INPUT DATA:
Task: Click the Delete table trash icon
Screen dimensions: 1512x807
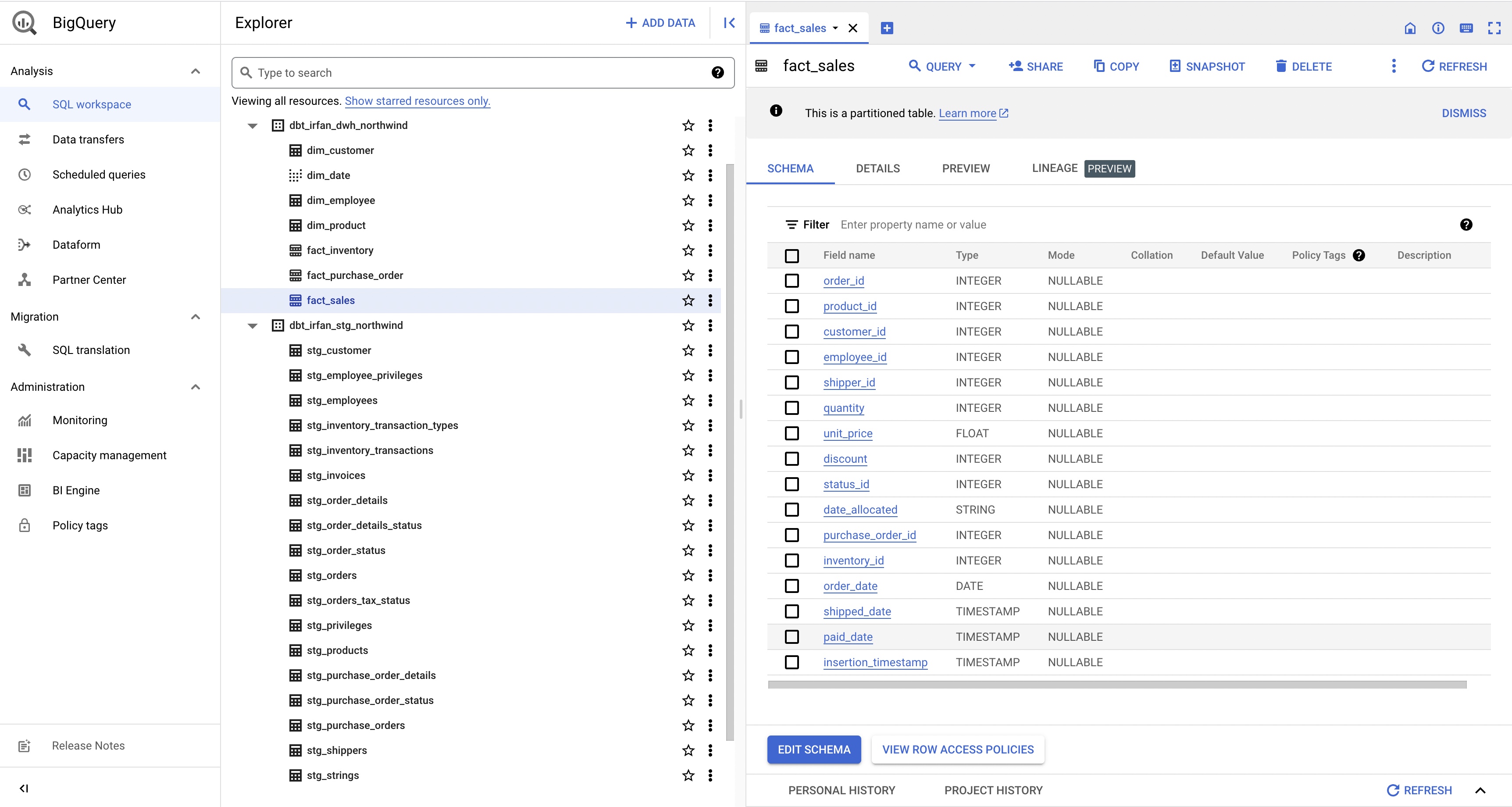Action: click(1281, 66)
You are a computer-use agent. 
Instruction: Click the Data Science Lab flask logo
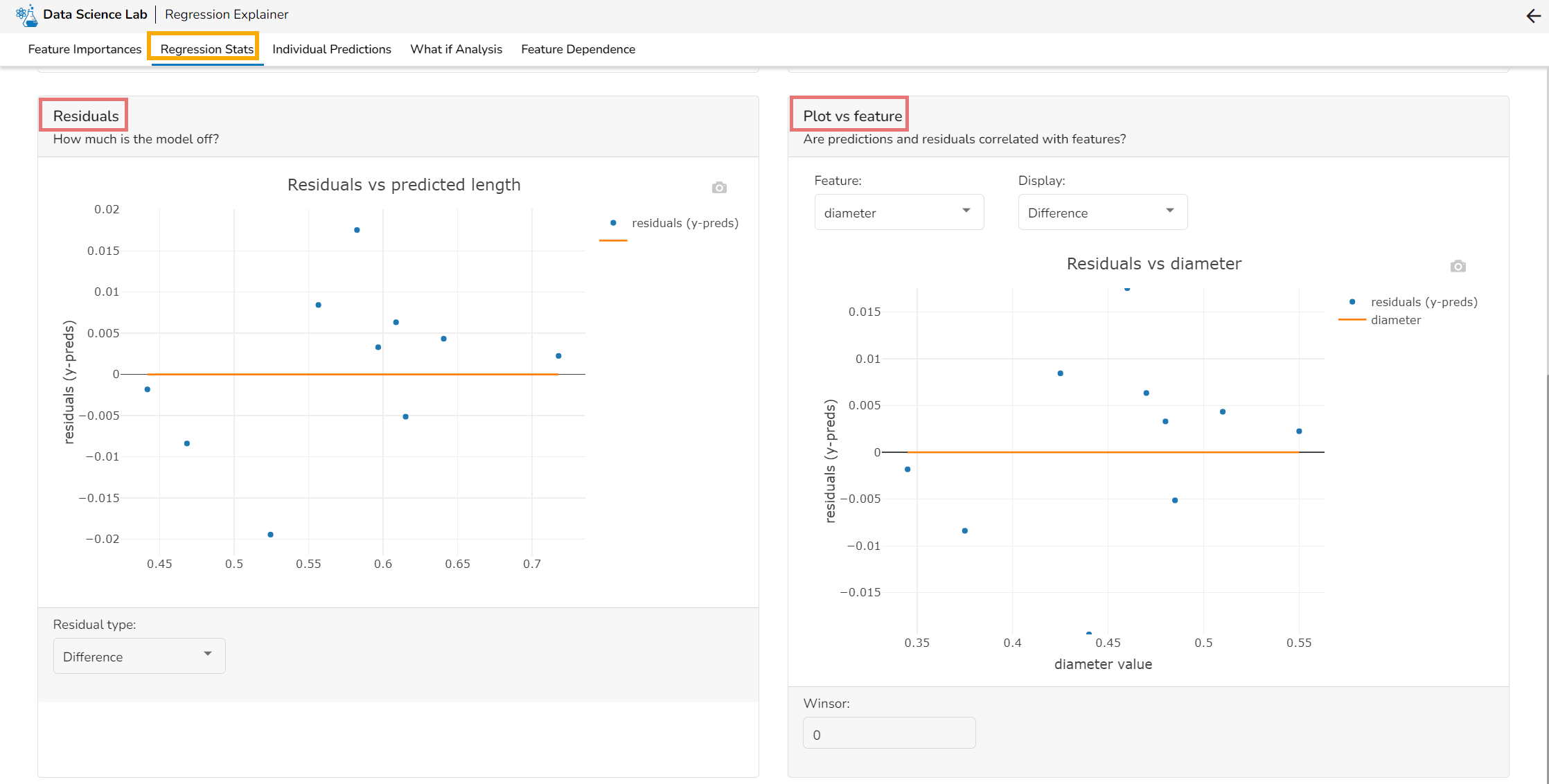(26, 15)
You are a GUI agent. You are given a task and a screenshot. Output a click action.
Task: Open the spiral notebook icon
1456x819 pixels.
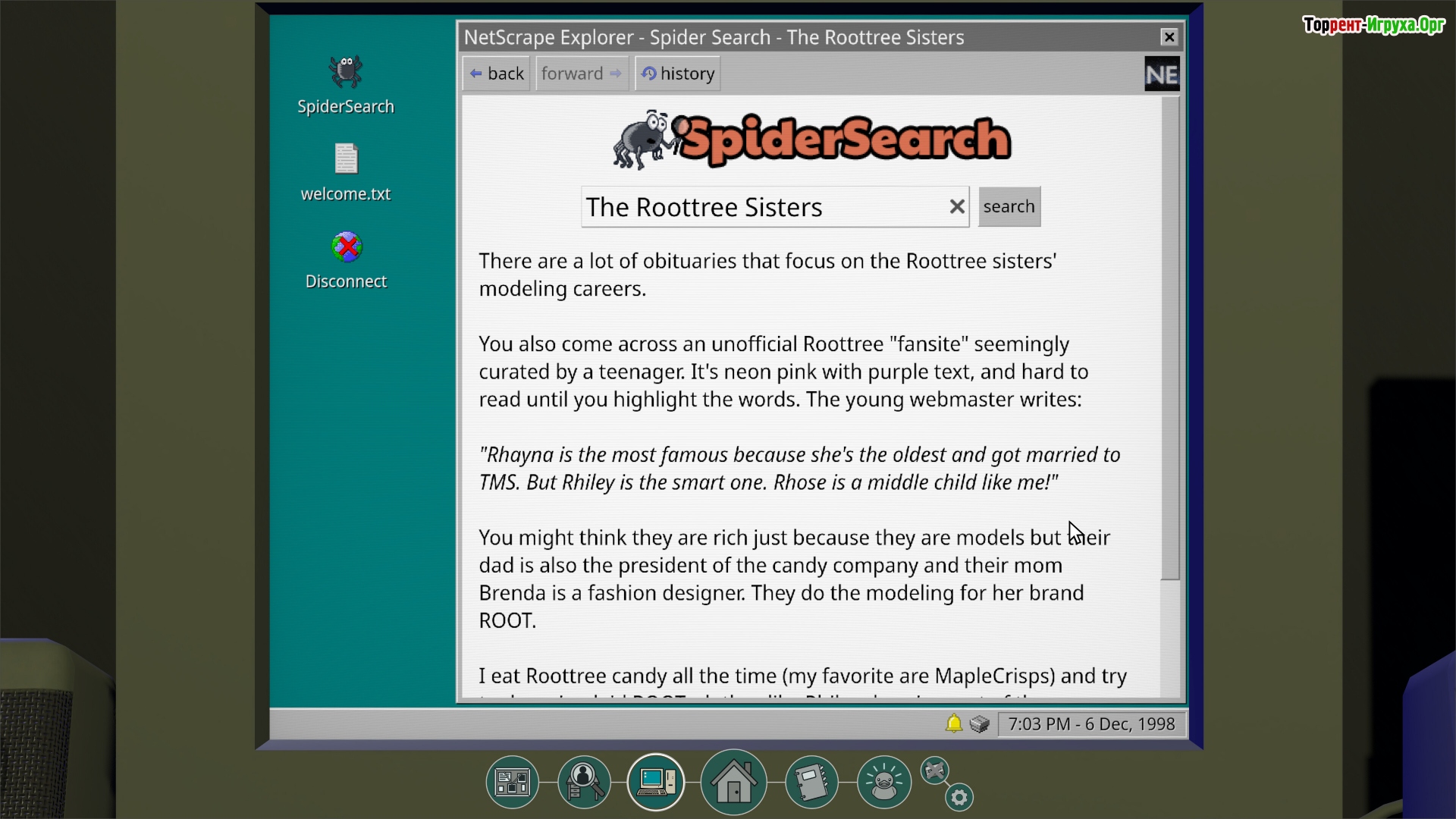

WHAT YOU WILL DO: Transcribe all of the data above exactly; no picture belongs in the copy.

RESULT OF THE EXERCISE:
Task: Click the Delete table trash icon
Screen dimensions: 1512x807
Action: click(1281, 66)
You are a computer-use agent. 
Instruction: Click the Data Science Lab flask logo
(26, 15)
You are a GUI agent. You are given a task and a screenshot. Output a click action.
Task: Open the spiral notebook icon
1456x819 pixels.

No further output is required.